Data excerpts:

-- Opening Marker --

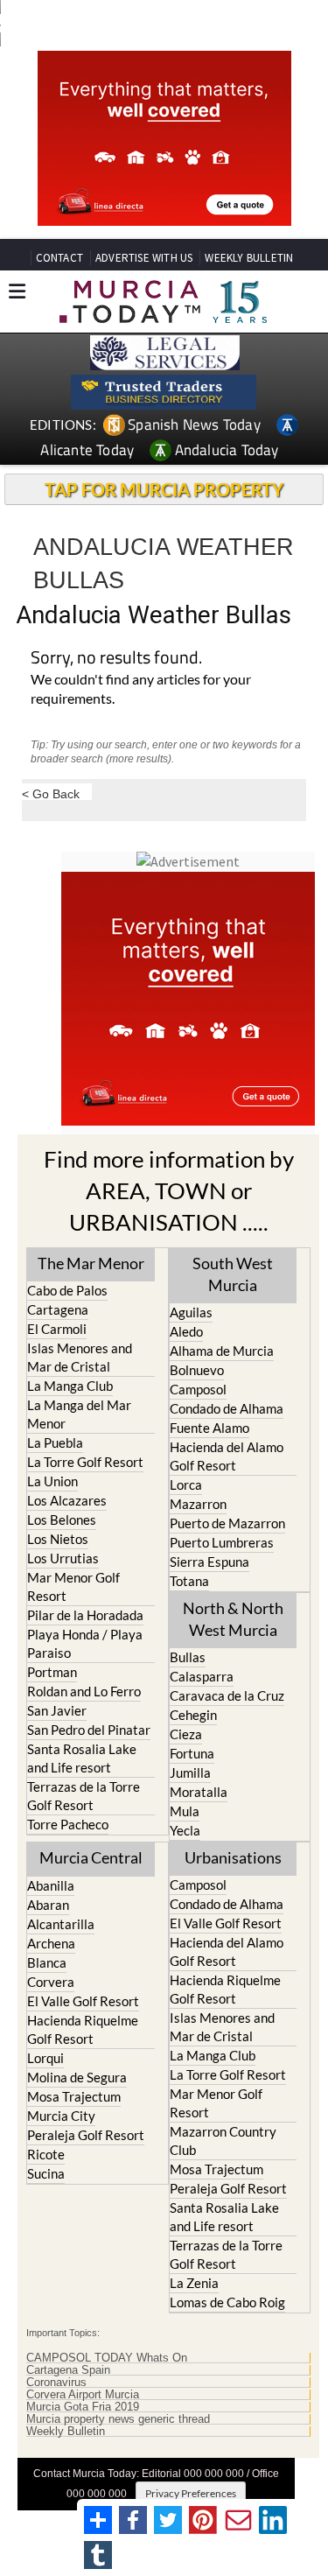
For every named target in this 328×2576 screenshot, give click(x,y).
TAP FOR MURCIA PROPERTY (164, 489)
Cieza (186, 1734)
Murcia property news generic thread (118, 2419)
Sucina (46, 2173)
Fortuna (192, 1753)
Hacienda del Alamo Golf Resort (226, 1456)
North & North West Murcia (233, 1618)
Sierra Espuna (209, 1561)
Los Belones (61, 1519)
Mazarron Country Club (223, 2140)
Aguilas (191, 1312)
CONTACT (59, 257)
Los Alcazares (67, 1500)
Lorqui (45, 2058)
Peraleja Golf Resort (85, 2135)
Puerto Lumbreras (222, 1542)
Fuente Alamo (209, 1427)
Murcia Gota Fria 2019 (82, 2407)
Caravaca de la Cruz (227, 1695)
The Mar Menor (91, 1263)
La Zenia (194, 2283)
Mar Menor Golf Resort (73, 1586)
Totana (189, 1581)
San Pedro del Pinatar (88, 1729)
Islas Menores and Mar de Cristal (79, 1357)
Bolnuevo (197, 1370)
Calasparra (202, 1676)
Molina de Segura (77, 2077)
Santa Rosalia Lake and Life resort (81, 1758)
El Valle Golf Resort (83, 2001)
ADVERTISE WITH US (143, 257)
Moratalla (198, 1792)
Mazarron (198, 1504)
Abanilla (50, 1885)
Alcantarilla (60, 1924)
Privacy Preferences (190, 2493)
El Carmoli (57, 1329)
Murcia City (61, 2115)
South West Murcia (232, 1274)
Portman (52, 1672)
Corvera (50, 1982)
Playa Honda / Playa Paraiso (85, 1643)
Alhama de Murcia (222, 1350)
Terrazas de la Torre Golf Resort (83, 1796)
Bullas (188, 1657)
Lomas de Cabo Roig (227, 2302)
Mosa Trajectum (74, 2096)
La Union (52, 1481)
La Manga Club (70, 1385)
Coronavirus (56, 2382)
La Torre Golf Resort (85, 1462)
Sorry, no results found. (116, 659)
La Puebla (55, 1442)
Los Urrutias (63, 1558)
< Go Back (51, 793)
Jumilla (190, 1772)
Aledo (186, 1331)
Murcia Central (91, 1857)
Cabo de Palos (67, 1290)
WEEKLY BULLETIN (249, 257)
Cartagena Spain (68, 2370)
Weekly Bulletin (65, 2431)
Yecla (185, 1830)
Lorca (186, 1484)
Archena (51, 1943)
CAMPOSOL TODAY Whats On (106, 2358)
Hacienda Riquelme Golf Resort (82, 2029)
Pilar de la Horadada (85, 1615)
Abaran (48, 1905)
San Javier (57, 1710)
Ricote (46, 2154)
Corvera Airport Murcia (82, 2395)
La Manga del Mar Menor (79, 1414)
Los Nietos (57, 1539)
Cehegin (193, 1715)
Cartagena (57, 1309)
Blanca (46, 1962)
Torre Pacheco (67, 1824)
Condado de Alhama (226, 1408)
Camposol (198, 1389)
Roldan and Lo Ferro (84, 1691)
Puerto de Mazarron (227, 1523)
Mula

-- Closing Marker --

Assigned task:
Without any of its pictures, the listing is to be repeated exactly as it stands.

Result:
For every named target in this 328×2576 screenshot, give click(x,y).
TAP FOR MURCIA PROPERTY (164, 489)
Cieza (186, 1734)
Murcia property news generic thread (118, 2419)
Sucina (46, 2173)
Fortuna (192, 1753)
Hacienda del Alamo Golf Resort (226, 1456)
North & North West Murcia (233, 1618)
Sierra Espuna (209, 1561)
Los Belones (61, 1519)
Mazarron Country Club (223, 2140)
Aguilas (191, 1312)
CONTACT (59, 257)
Los Alcazares (67, 1500)
Lorqui (45, 2058)
Peraleja Golf Resort (85, 2135)
Puerto Lumbreras (222, 1542)
Fuente Alamo (209, 1427)
Murcia Gota Fria 2019 (82, 2407)
Caravaca de la Cruz (227, 1695)
The Mar Menor (91, 1263)
La Zenia (194, 2283)
Mar Menor Golf Resort (73, 1586)
Totana (189, 1581)
San Pedro del Pinatar (88, 1729)
Islas Menores and Mar de Cristal (79, 1357)
Bolnuevo (197, 1370)
Calasparra (202, 1676)
Molina de Segura (77, 2077)
Santa Rosalia Lake and Life resort (81, 1758)
El Valle Golf Resort (83, 2001)
ADVERTISE WITH US (143, 257)
Moratalla (198, 1792)
Mazarron (198, 1504)
Abanilla (50, 1885)
Alcantarilla (60, 1924)
Privacy Preferences (190, 2493)
El Carmoli (57, 1329)
Murcia City (61, 2115)
South West Murcia (232, 1274)
Portman (52, 1672)
Corvera (50, 1982)
Playa Honda / Playa Paraiso (85, 1643)
Alhama de Murcia (222, 1350)
Terrazas de la Torre Golf Resort (83, 1796)
Bullas (188, 1657)
Lomas de Cabo Roig (227, 2302)
Mosa Trajectum (74, 2096)
La Union (52, 1481)
La Manga Club (70, 1385)
Coronavirus (56, 2382)
La Torre Golf Resort (85, 1462)
Sorry, no results found. (116, 659)
La Puebla (55, 1442)
Los Urrutias (63, 1558)
< Go Back (51, 793)
Jumilla (190, 1772)
Aledo (186, 1331)
Murcia Central (91, 1857)
Cabo de Palos (67, 1290)
WEEKLY BULLETIN (249, 257)
Cartagena Spain (68, 2370)
Weekly Bulletin (65, 2431)
Yecla (185, 1830)
Lorca (186, 1484)
Archena (51, 1943)
CAMPOSOL TODAY Whats On (106, 2358)
Hacienda Riquelme Golf Resort (82, 2029)
Pilar de la Horadada (85, 1615)
Abaran (48, 1905)
San Javier (57, 1710)
Ricote (46, 2154)
Corvera Airport Murcia (82, 2395)
La Manga del Mar Menor (79, 1414)
Los Nietos (57, 1539)
Cehegin (193, 1715)
Cartagena (57, 1309)
Blanca (46, 1962)
Torre Pacheco (67, 1824)
Condado de Alhama (226, 1408)
Camposol (198, 1389)
Roldan and Lo Ferro (84, 1691)
Puerto de Mazarron (227, 1523)
Mula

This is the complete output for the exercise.